Questi tre elementi sono inscindibili nella pratica del karate:
dai kata si estrapolano le tecniche, le combinazioni e le strategie
in essi racchiuse, si utilizza il kihon per tradurle in modelli
di combattimento che poi verranno applicati nel kumite.
Nel karate attuale i livelli di apprendimento sono scanditi dalle
cinture colorate, che corrispondono alla tradizionale graduazione
definita dai "kyu": dal 9° kyu, la cintura bianca,
in scala decrescente fino al 1° kyu, la cintura marrone; a questo
punto si può conseguire la cintura nera e inizia la progressione
in dan, che può arrivare fino al 5° per esami e successivamente
per meriti particolari nello studio e nella pratica del karate,
mai per "meriti sportivi", trattandosi di karate tradizionale
e non "sportivo". Dal 2° dan in poi si può
diventare "istruttore", dopo aver frequentato il corso
specifico e superato un esame teorico-pratico, e dal 5° dan
si può aspirare all'ambita qualifica di maestro, che viene
conferita, dopo una serie di prove e una tesi, dal caposcuola dell'organizzazione
in cui si opera.

# # #

*Cosa fare*:
[1] Rispondi alle domande seguenti sul brano dedicato al karate.
(a) A quale cintura corrisponde il 9° kyu?
(b) Fino a quale dan si può arrivare per esami?
(c) Chi conferisce la qualifica di maestro?
[2] Trascrivi parola per parola il tratto del brano sul karate che va da "Nel karate attuale" fino a "cui si opera.".

*Dati forniti*:
# # #

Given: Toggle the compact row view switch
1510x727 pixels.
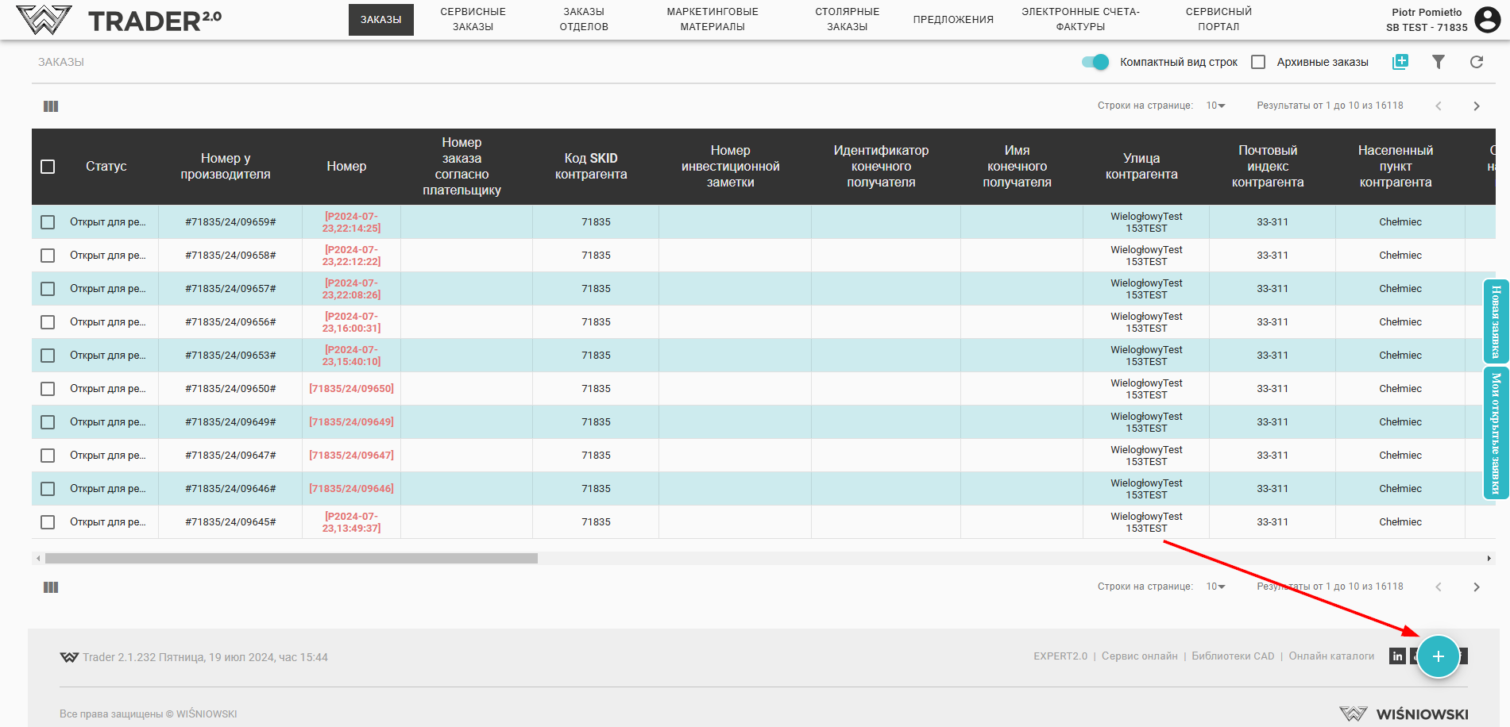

# # #

*Risposte complete*:
[1]
(a) Il 9° kyu corrisponde alla cintura bianca.
(b) Per esami si può arrivare fino al 5° dan.
(c) La qualifica di maestro viene conferita dal caposcuola dell'organizzazione in cui si opera.

[2]
Nel karate attuale i livelli di apprendimento sono scanditi dalle
cinture colorate, che corrispondono alla tradizionale graduazione
definita dai "kyu": dal 9° kyu, la cintura bianca,
in scala decrescente fino al 1° kyu, la cintura marrone; a questo
punto si può conseguire la cintura nera e inizia la progressione
in dan, che può arrivare fino al 5° per esami e successivamente
per meriti particolari nello studio e nella pratica del karate,
mai per "meriti sportivi", trattandosi di karate tradizionale
e non "sportivo". Dal 2° dan in poi si può
diventare "istruttore", dopo aver frequentato il corso
specifico e superato un esame teorico-pratico, e dal 5° dan
si può aspirare all'ambita qualifica di maestro, che viene
conferita, dopo una serie di prove e una tesi, dal caposcuola dell'organizzazione
in cui si opera.